There is some validity in each of these responses. Genuinely unavoidable collision scenarios are rare — the vast majority of autonomous vehicle ethical cases involve detection accuracy, system reliability, and edge case handling rather than the clean moral dilemmas of philosophy seminars. And companies are correct that they do not have unilateral authority to make life-and-death ethical decisions for society.

But the deflections are also evasions. Autonomous vehicles do have decision protocols for emergency scenarios, even if those protocols have not been publicly disclosed or deliberately designed with explicit ethical principles. The absence of deliberate ethical design is itself an ethical choice — it means that whatever preferences are encoded are the incidental products of engineering decisions made without moral oversight.

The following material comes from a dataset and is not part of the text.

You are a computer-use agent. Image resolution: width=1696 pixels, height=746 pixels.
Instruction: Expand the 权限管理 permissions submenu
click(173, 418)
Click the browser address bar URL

The industry's preference for opacity on this question has a self-interested explanation: explicit disclosure of ethical decision protocols creates legal liability. If a manufacturer declares that its vehicle will always protect passengers over pedestrians, it has created an explicit standard against which its behavior in any accident will be measured. Opacity protects against liability even as it prevents democratic deliberation about choices that affect public safety.

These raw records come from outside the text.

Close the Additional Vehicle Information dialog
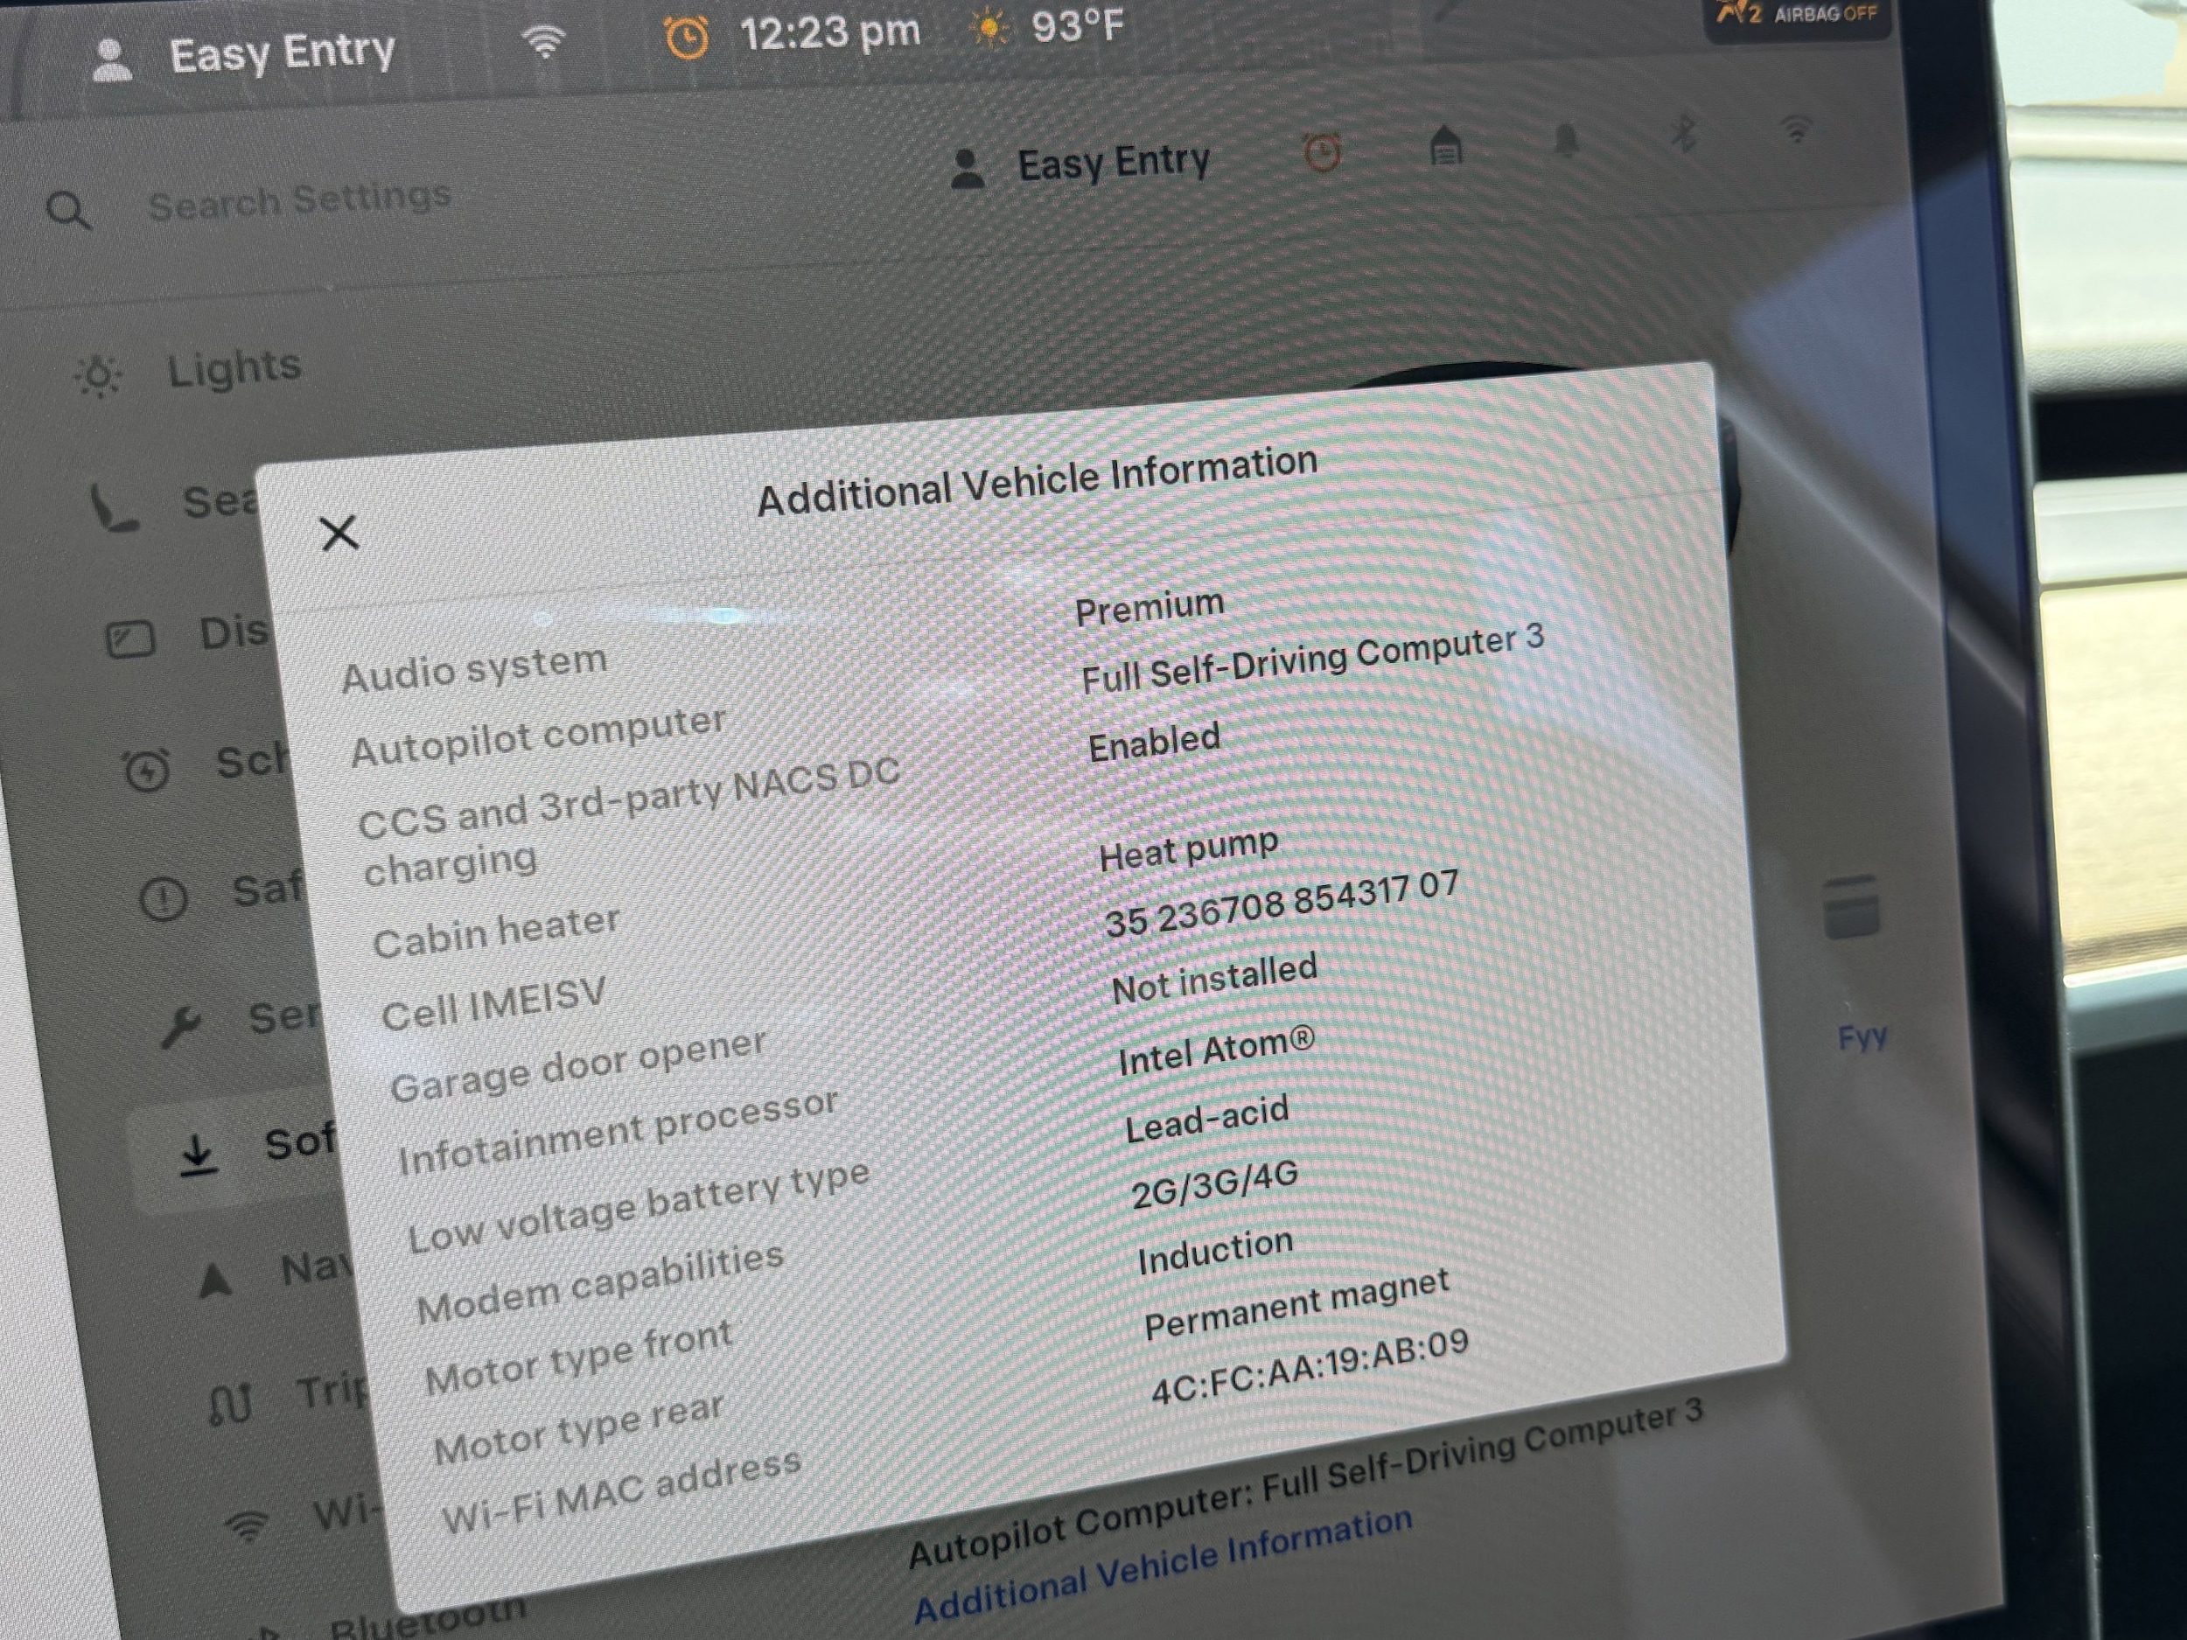Viewport: 2187px width, 1640px height. 338,534
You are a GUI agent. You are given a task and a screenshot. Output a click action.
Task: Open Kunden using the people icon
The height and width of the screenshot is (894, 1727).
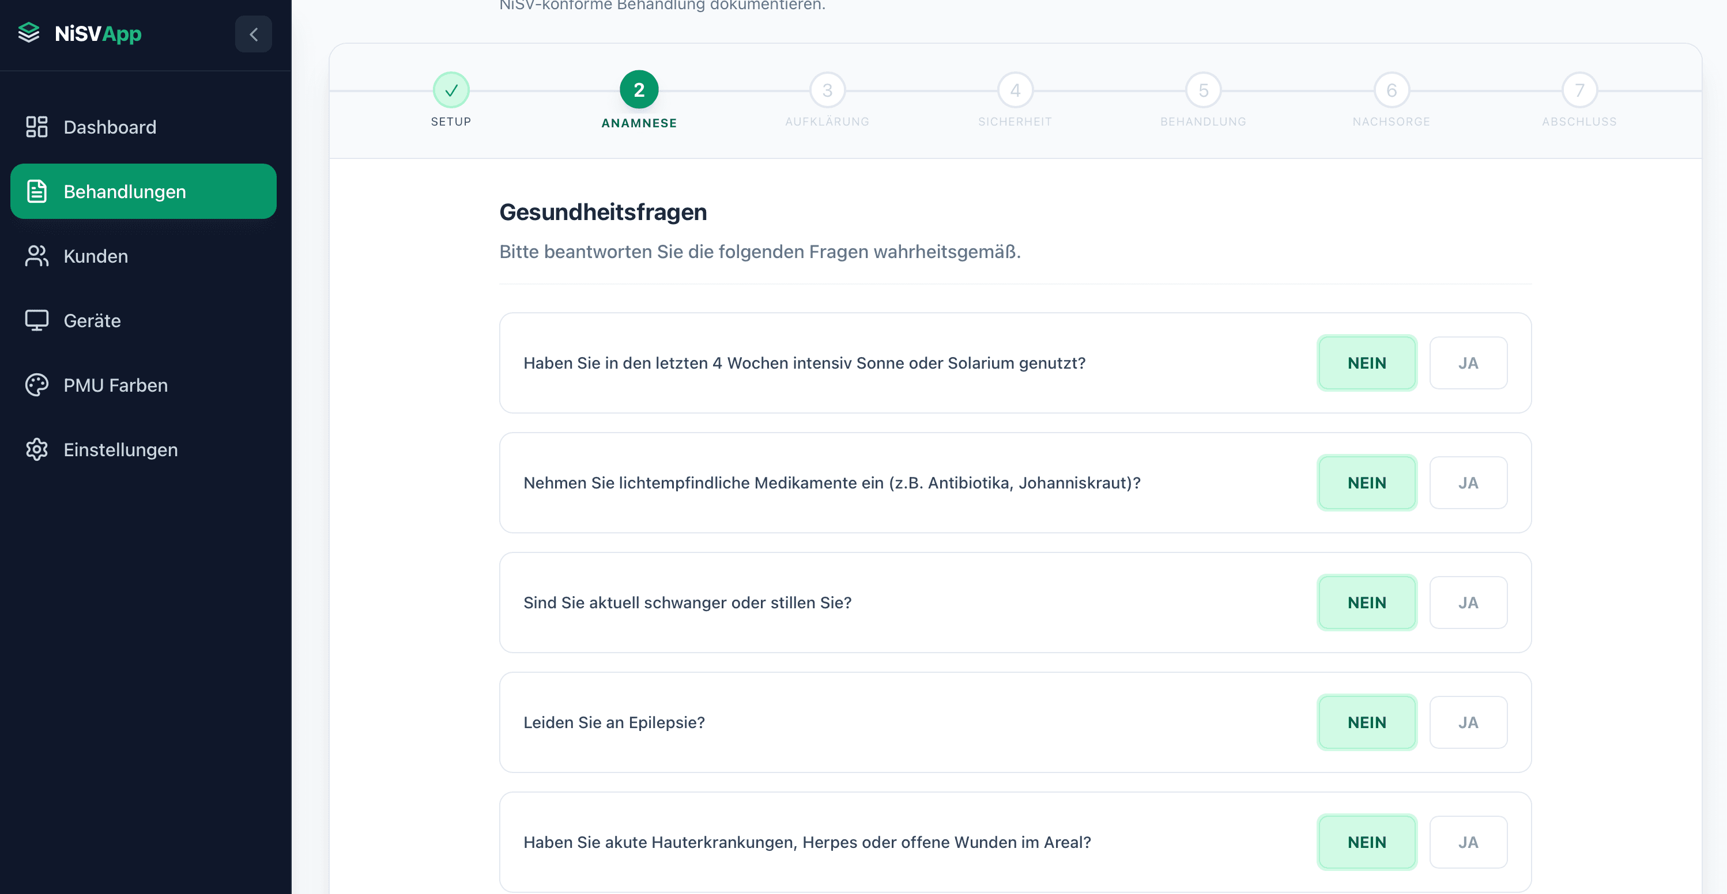point(36,255)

This opacity is itself an ethics problem. It represents exactly the kind of accountability gap that AI ethics frameworks are designed to address.

Part 8: Discussion Questions

The Moral Machine data shows genuine cross-cultural variation in moral preferences about autonomous vehicle decisions. Should vehicle manufacturers program different ethical rules for vehicles sold in different countries? What are the arguments for and against cultural customization of AI ethical rules?
The utilitarian argument for autonomous vehicles — they will save millions of lives — is compelling. Does this aggregate benefit justify deploying vehicles with imperfect, potentially discriminatory decision algorithms in the short term, on the grounds that the long-term welfare benefit is enormous? What conditions, if any, would make this argument acceptable?
The deontological position that vehicles should never be programmed to deliberately kill a specific person seems clear — but in the Moral Machine scenarios, all choices involve foreseeable deaths. Is there a meaningful moral distinction between "intending" a death and "foreseeing but not intending" a death in an algorithmically pre-programmed system?
The capabilities approach suggests weighting the welfare of the most vulnerable more heavily in autonomous vehicle design. Concretely, what would this mean? Who counts as "most vulnerable" in traffic scenarios — children, elderly people, pedestrians, cyclists, people with disabilities? And who should decide?
The case notes that manufacturers have been deliberately opaque about their ethical decision protocols in order to limit legal liability. Should regulators require public disclosure of autonomous vehicle ethical decision rules? What are the likely consequences — intended and unintended — of mandatory disclosure?

This case study connects to Section 3.2 (Consequentialism) and Section 3.9 (Combining Frameworks) of the main chapter. The Moral Machine experiment data is available at moralmachine.net. The original paper is: Awad, E., Dsouza, S., Kim, R., Schulz, J., Henrich, J., Shariff, A., Bonnefon, J.-F., and Rahwan, I. (2018). The Moral Machine Experiment. Nature, 563(7729), 59–64.